(Dataset entries)
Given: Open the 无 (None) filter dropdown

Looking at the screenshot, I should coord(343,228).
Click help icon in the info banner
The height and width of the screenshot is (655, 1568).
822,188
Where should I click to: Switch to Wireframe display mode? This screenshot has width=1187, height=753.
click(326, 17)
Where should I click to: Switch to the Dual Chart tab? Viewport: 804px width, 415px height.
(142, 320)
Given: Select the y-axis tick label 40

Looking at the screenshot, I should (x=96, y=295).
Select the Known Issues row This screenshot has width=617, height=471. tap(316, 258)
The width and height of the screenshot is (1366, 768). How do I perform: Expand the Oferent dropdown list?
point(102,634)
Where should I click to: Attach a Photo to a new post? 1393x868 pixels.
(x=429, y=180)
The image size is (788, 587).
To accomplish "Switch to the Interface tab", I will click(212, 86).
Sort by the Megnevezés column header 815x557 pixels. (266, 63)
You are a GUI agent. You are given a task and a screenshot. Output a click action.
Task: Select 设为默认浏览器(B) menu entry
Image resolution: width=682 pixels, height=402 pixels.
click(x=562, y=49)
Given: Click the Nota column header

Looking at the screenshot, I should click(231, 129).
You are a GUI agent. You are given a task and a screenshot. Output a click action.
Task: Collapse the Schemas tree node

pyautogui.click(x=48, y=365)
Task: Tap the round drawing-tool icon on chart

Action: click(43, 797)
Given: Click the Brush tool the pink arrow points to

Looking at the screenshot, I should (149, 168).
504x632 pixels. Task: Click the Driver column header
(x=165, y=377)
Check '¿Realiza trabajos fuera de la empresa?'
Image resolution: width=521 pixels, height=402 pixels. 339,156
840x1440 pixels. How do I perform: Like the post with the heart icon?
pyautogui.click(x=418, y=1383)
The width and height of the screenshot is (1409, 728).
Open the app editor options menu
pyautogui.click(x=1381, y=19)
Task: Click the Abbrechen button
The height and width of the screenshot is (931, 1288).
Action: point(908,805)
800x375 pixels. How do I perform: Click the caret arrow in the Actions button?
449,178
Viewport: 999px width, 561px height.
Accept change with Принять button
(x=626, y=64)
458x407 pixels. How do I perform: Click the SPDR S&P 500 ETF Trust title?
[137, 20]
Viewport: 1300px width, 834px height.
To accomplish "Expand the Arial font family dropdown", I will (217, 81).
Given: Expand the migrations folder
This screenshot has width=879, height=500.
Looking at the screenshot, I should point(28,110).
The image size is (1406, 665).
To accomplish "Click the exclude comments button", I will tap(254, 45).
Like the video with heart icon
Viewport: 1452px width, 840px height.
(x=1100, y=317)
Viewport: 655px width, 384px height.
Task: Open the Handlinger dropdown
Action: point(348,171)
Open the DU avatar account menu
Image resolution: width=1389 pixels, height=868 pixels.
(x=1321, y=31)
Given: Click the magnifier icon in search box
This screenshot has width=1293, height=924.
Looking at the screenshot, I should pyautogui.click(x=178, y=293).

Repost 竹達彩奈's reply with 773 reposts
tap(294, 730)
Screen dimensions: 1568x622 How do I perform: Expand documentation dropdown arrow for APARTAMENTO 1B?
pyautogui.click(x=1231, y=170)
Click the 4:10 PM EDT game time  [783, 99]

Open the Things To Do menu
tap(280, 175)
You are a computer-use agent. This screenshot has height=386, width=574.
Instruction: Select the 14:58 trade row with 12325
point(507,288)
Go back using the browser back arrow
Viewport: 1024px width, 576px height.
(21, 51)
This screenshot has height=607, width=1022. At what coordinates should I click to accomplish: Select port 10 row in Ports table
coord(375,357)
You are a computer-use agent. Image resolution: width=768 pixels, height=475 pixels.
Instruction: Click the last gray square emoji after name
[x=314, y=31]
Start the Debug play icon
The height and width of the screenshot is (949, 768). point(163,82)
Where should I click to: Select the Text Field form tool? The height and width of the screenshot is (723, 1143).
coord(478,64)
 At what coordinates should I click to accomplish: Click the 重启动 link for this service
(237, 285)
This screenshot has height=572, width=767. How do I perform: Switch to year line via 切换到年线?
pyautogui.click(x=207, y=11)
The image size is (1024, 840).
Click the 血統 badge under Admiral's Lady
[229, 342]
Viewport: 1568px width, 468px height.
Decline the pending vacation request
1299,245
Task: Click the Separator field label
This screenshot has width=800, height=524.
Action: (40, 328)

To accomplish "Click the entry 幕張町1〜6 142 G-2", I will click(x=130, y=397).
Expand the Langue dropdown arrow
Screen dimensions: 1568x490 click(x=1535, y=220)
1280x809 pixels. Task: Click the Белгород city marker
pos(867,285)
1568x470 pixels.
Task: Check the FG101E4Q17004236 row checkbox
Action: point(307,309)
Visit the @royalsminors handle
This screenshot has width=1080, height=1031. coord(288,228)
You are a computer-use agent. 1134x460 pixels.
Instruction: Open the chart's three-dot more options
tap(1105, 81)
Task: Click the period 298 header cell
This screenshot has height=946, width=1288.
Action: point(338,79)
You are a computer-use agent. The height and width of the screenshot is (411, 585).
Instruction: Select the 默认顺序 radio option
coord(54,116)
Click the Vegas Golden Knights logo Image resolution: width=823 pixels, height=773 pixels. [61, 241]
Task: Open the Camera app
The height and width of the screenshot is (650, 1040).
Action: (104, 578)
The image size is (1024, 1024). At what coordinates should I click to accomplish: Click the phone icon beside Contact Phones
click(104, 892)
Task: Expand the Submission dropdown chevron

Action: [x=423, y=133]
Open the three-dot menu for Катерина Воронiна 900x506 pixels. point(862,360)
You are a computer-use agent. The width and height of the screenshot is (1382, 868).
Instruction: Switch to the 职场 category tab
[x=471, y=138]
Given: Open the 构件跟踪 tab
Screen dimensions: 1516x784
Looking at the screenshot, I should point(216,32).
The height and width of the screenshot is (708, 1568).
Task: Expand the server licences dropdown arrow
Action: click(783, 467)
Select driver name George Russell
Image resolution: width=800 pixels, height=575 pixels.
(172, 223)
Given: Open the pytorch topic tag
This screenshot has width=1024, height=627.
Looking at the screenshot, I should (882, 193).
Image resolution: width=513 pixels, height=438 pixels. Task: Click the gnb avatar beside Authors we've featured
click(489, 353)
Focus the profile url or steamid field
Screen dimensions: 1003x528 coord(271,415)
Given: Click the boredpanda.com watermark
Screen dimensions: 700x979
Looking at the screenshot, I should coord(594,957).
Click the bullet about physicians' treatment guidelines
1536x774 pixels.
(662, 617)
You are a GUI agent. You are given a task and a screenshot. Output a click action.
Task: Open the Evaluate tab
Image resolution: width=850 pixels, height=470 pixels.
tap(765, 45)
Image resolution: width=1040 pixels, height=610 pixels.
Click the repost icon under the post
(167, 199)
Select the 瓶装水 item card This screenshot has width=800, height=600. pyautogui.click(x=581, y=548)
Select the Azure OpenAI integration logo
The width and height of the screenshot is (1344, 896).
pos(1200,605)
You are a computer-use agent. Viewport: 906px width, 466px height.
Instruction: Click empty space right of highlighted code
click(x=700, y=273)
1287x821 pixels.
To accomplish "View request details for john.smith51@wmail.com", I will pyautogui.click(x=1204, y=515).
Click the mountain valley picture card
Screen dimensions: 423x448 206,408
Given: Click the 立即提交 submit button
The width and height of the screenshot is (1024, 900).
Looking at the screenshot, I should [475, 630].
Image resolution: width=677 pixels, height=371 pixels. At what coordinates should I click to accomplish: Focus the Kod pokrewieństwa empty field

_Aim of the exercise_
Give again, exactly as written, the lines running from the first line of the data above through the line that contains "Select the Known".

_Solution for this exercise_
Given: Open the 无 (None) filter dropdown

Looking at the screenshot, I should coord(343,228).
Click help icon in the info banner
The height and width of the screenshot is (655, 1568).
822,188
Where should I click to: Switch to Wireframe display mode? This screenshot has width=1187, height=753.
click(326, 17)
Where should I click to: Switch to the Dual Chart tab? Viewport: 804px width, 415px height.
(142, 320)
Given: Select the y-axis tick label 40

Looking at the screenshot, I should (x=96, y=295).
Select the Known Issues row This screenshot has width=617, height=471. tap(316, 258)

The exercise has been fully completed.